17. The method of any one of claims 10 to 16 wherein the antisense oligonucleotide has at least one or more nucleotide analogs.

18. The method of any one of claims 10 to 17 wherein the mammal has or is at risk of having liver fibrosis.

19. The method of any one of claims 1 to 18 wherein the composition comprises liposomes.

20. The method of any one of claims 1 to 19 wherein the composition comprises nanoparticles.

21. A method to prevent, inhibit or treat cholangitis in a mammal, comprising: administering to the mammal a composition comprising an effective amount of an antisense oligonucleotide specific for human Hippo pathway transcription factor, TEAD1.

22. The method of claim 21 wherein the mammal is a human.

23. The method of claim 21 or 22 wherein the composition is systemically administered.

24. The method of claim 21 or 22 wherein the composition is orally administered.

25. The method of any one of claims 21 to 24 wherein the composition is injected.

26. The method of claim 21 or 25 wherein the composition is locally adminsitered.

27. The method of any one of claims 21 to 26 wherein the antisense oligonucleotide has at least 80%, 82%, 84%, 85%, 87%, 90%, 92%, 94%, 95%, 97%, 98% or 99% nucleotide sequence identity to ASO 56.

28. The method of any one of claims 21 to 27 wherein the antisense oligonucleotide has at least one or more nucleotide analogs.

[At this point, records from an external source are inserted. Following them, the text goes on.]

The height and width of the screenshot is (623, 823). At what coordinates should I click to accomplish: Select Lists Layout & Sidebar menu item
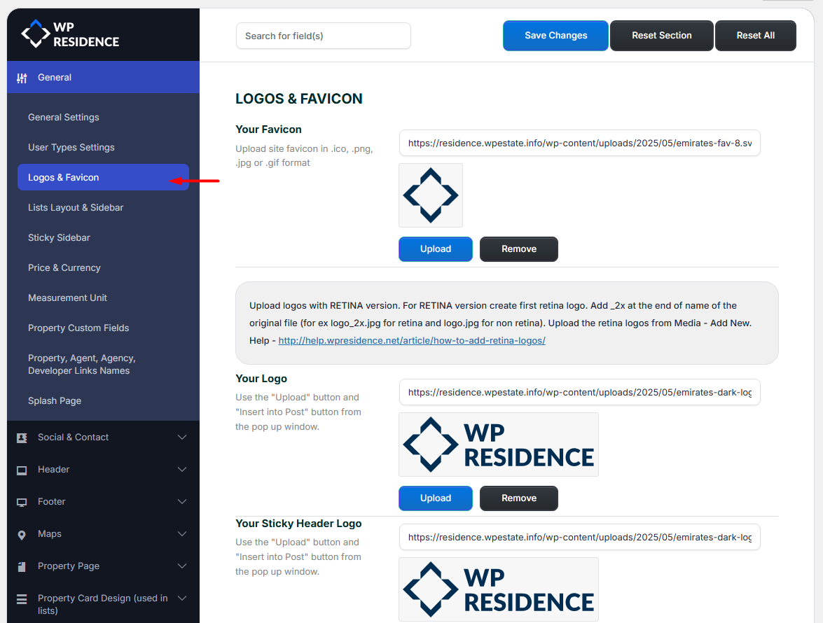[x=76, y=208]
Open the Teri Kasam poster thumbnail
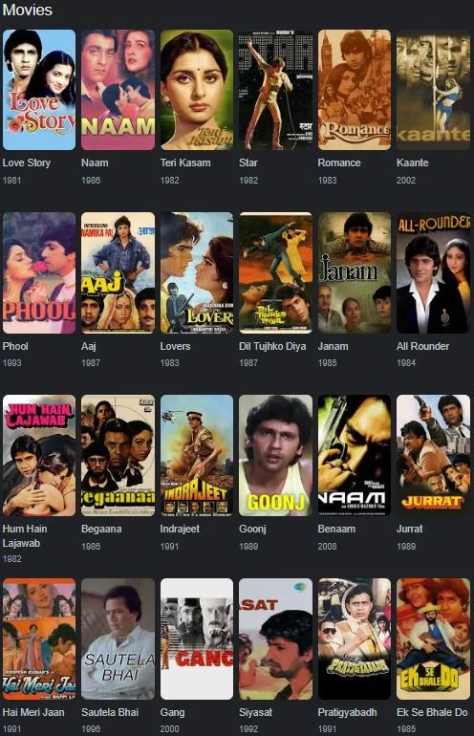This screenshot has width=474, height=736. click(x=197, y=90)
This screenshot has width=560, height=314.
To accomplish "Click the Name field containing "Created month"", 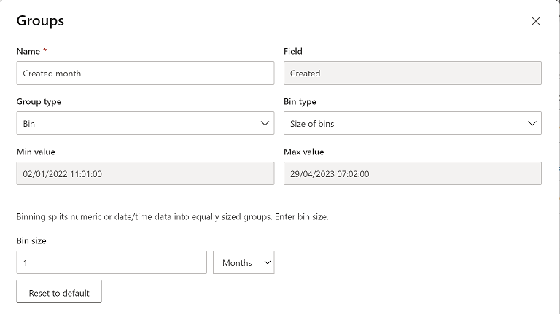I will point(145,73).
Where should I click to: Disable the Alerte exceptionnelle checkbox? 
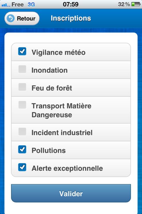point(22,167)
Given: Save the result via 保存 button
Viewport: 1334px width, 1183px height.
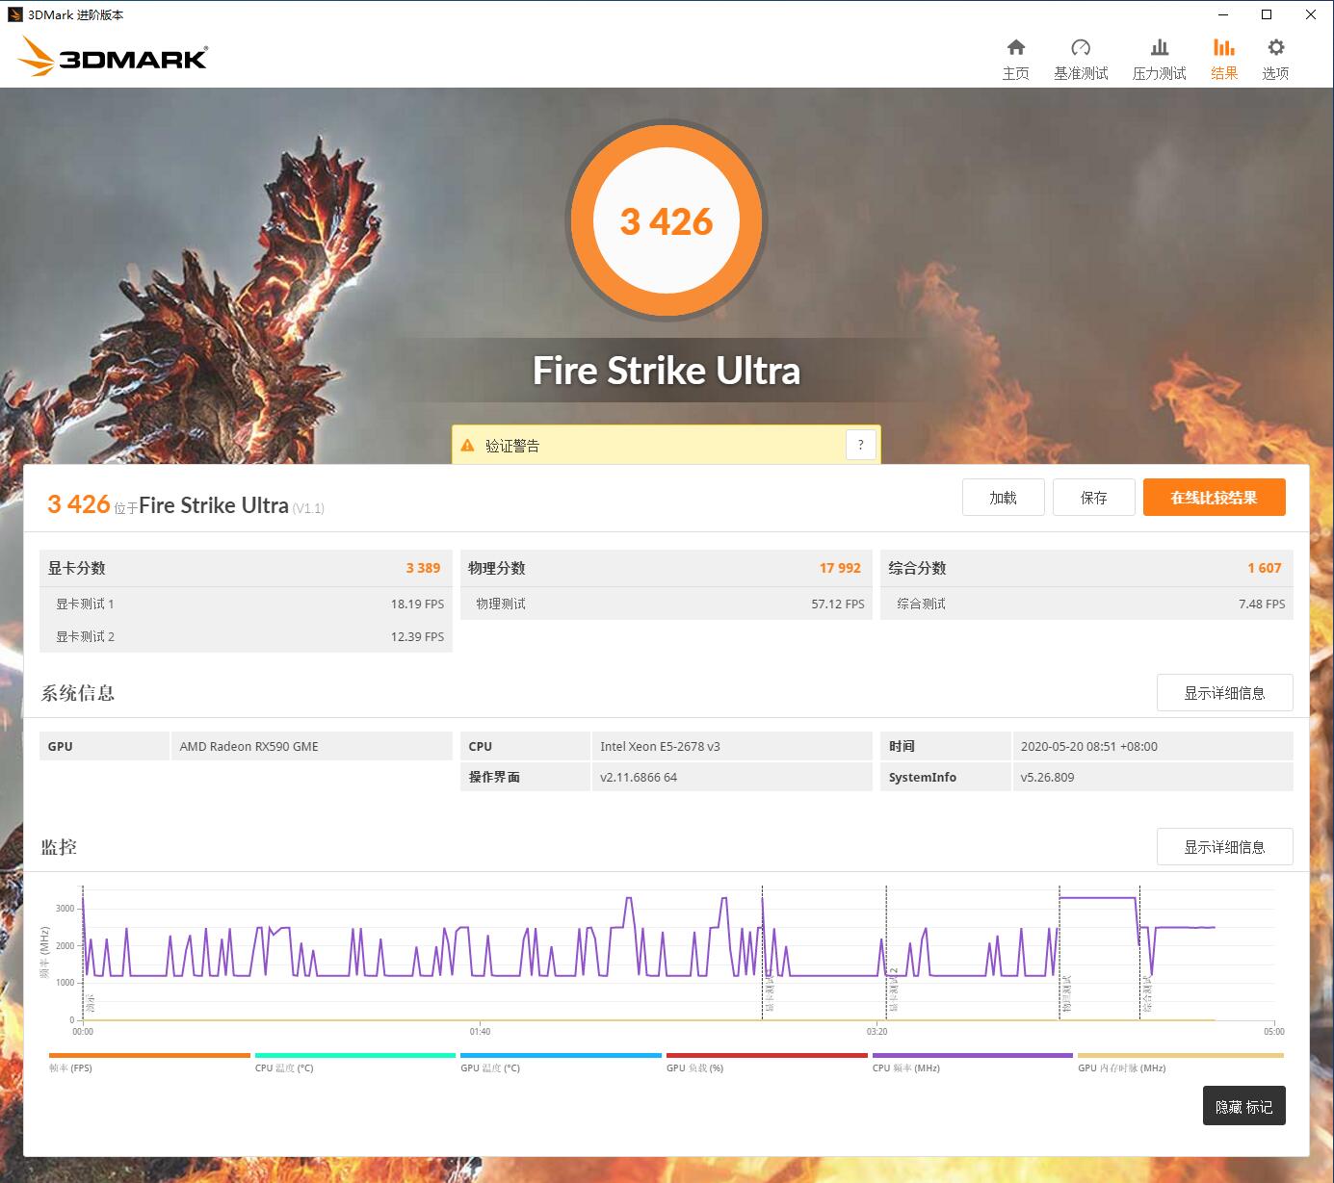Looking at the screenshot, I should [1093, 497].
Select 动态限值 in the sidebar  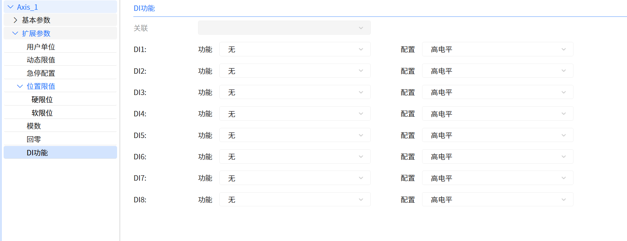pos(41,60)
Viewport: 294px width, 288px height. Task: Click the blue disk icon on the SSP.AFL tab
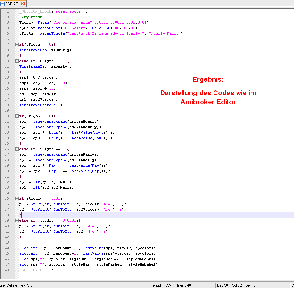tap(3, 3)
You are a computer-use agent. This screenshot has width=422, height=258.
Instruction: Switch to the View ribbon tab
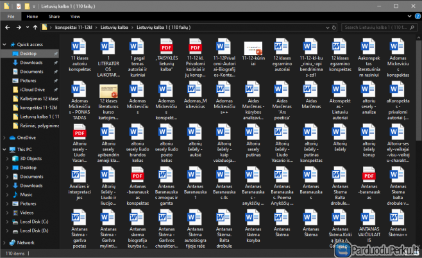pyautogui.click(x=76, y=16)
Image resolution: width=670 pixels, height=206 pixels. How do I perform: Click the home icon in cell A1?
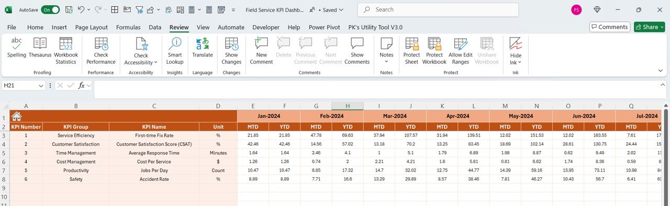point(16,117)
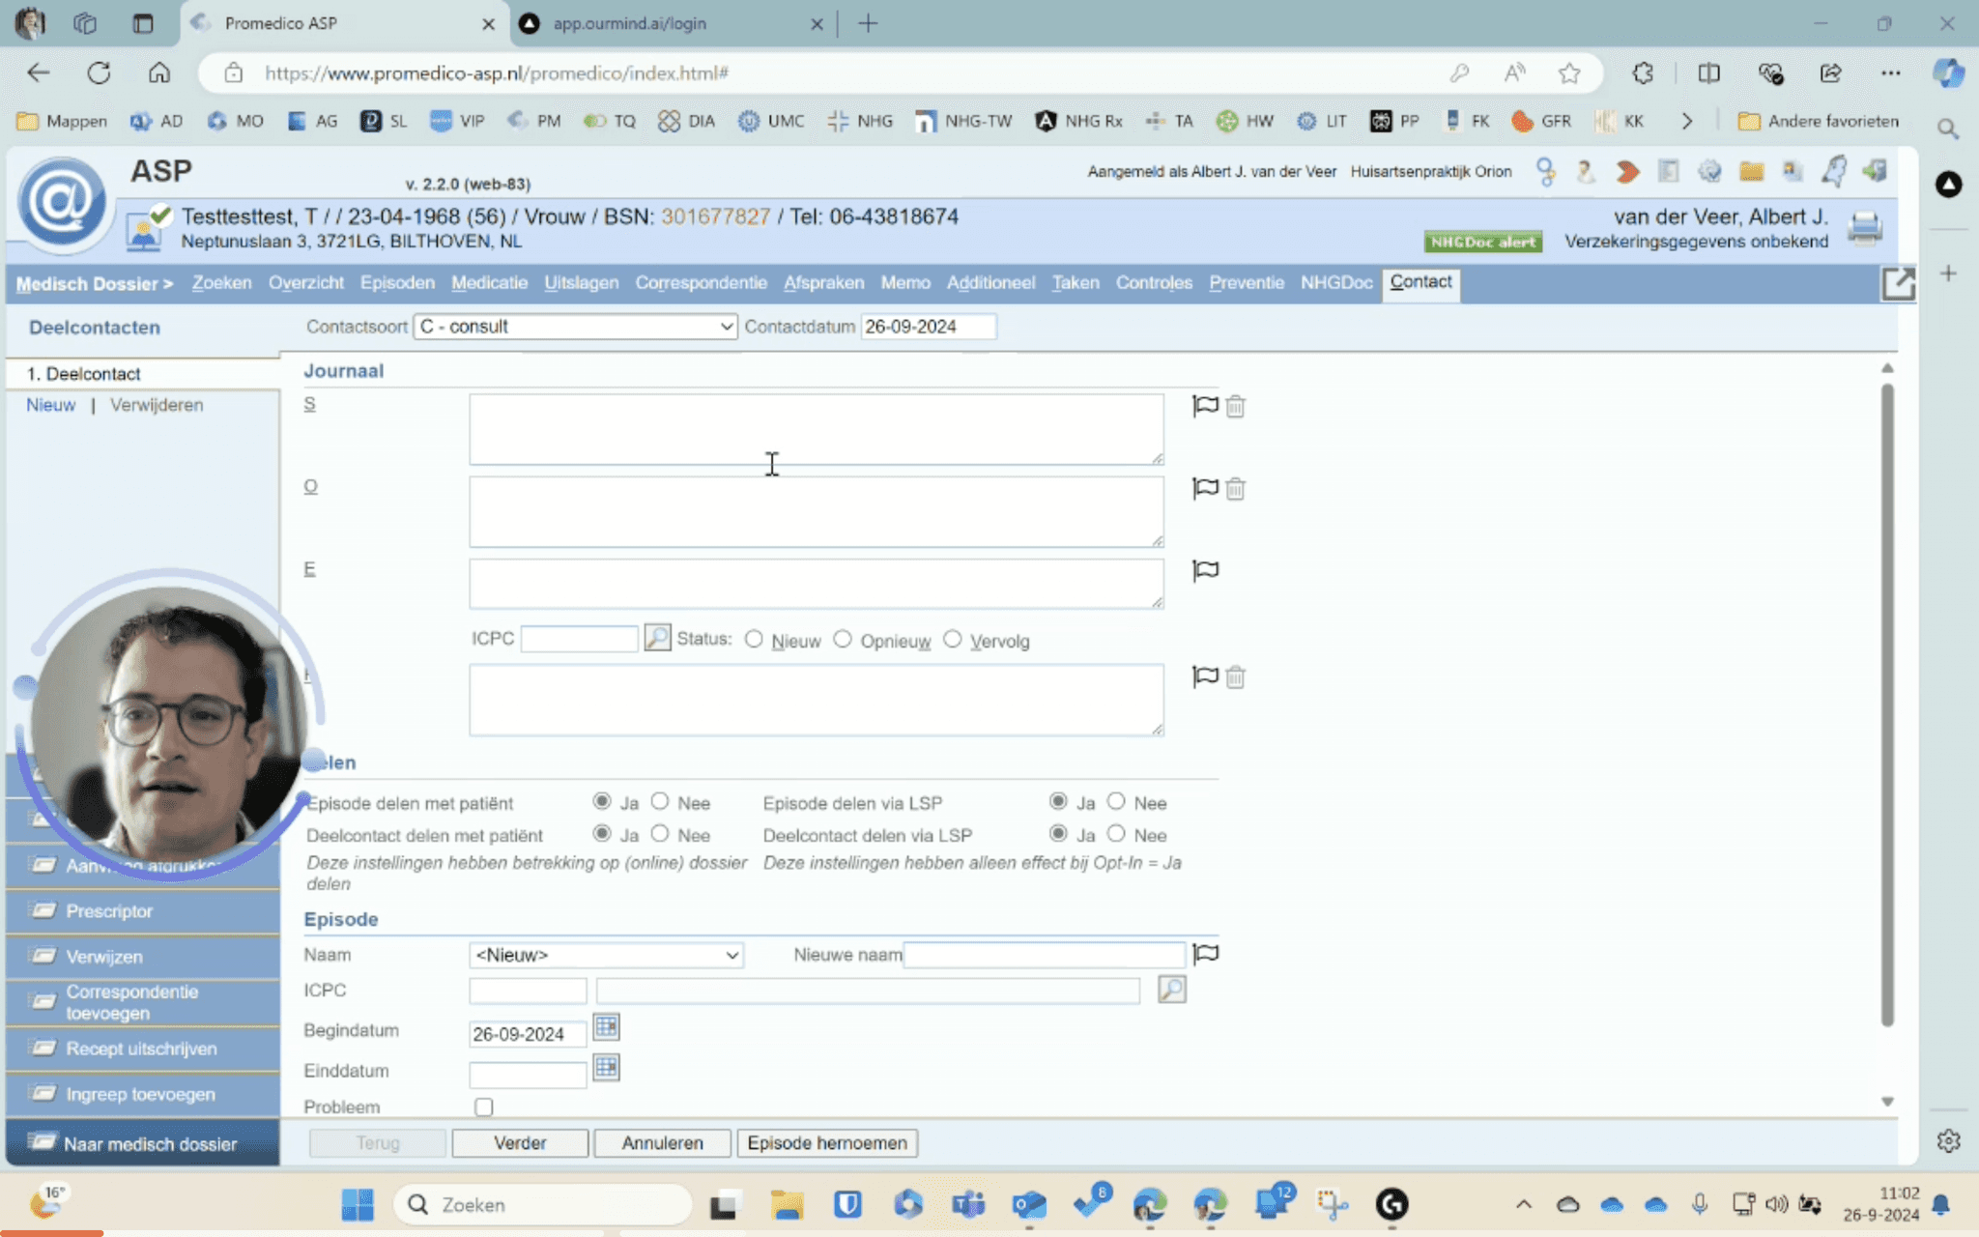The height and width of the screenshot is (1237, 1979).
Task: Select status Nieuw radio button
Action: (754, 640)
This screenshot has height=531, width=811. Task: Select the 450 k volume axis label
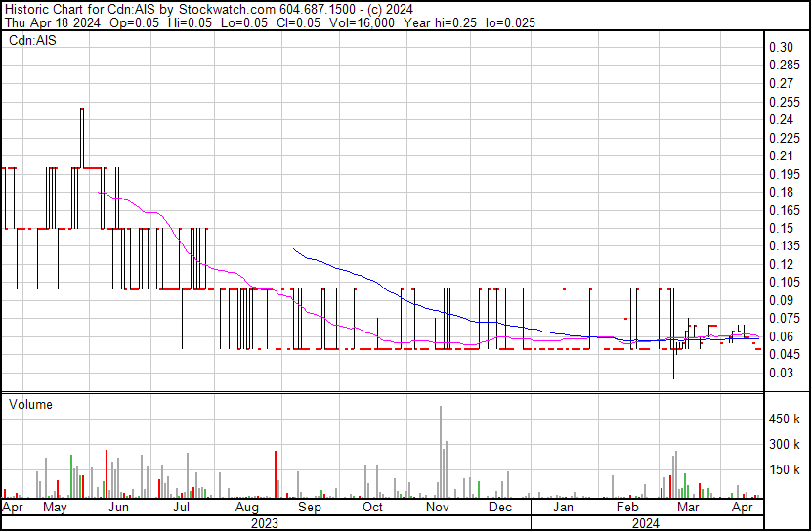click(x=783, y=419)
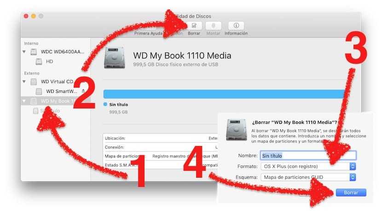Screen dimensions: 382x211
Task: Click the Borrar toolbar icon
Action: pyautogui.click(x=194, y=26)
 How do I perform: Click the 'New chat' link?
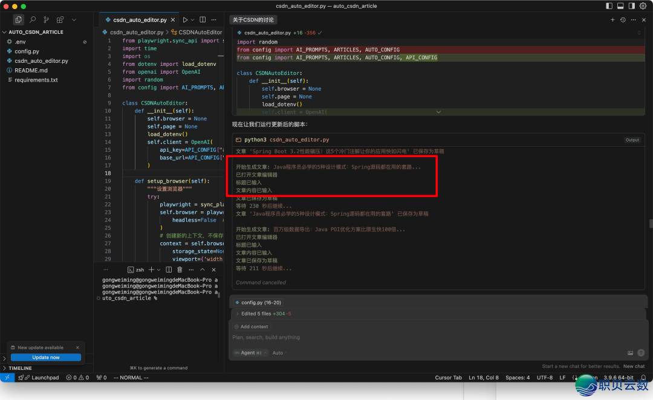[x=634, y=366]
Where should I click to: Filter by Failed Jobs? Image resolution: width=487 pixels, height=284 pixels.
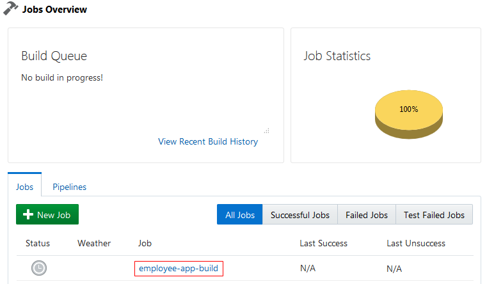click(367, 215)
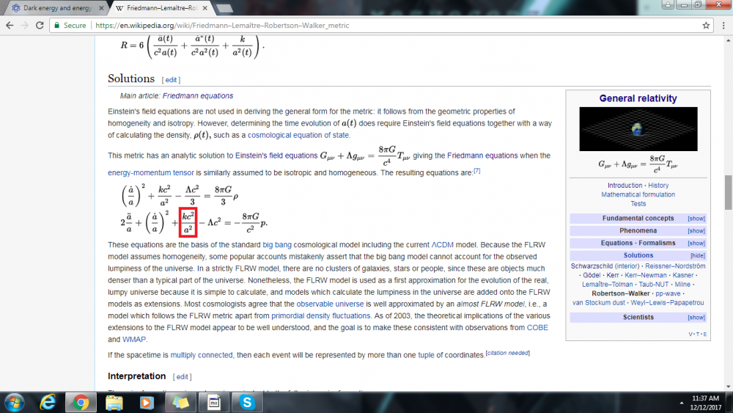Click the browser back arrow
Screen dimensions: 733x413
pos(10,25)
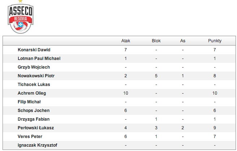Open player Konarski Dawid
The width and height of the screenshot is (237, 151).
tap(34, 50)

29. The method of any one of claims 21 to 28 wherein the composition comprises liposomes.

30. The method of any one of claims 21 to 29 wherein the composition comprises nanoparticles.

31. A composition comprising an antisense oligonucleotide specific for human Hippo pathway transcription factor, TEAD1.

32. The composition of claim 31 wherein the wherein the antisense oligonucleotide has at least 80%, 82%, 84%, 85%, 87%, 90%, 92%, 94%, 95%, 97%, 98% or 99% nucleotide sequence identity to ASO 56.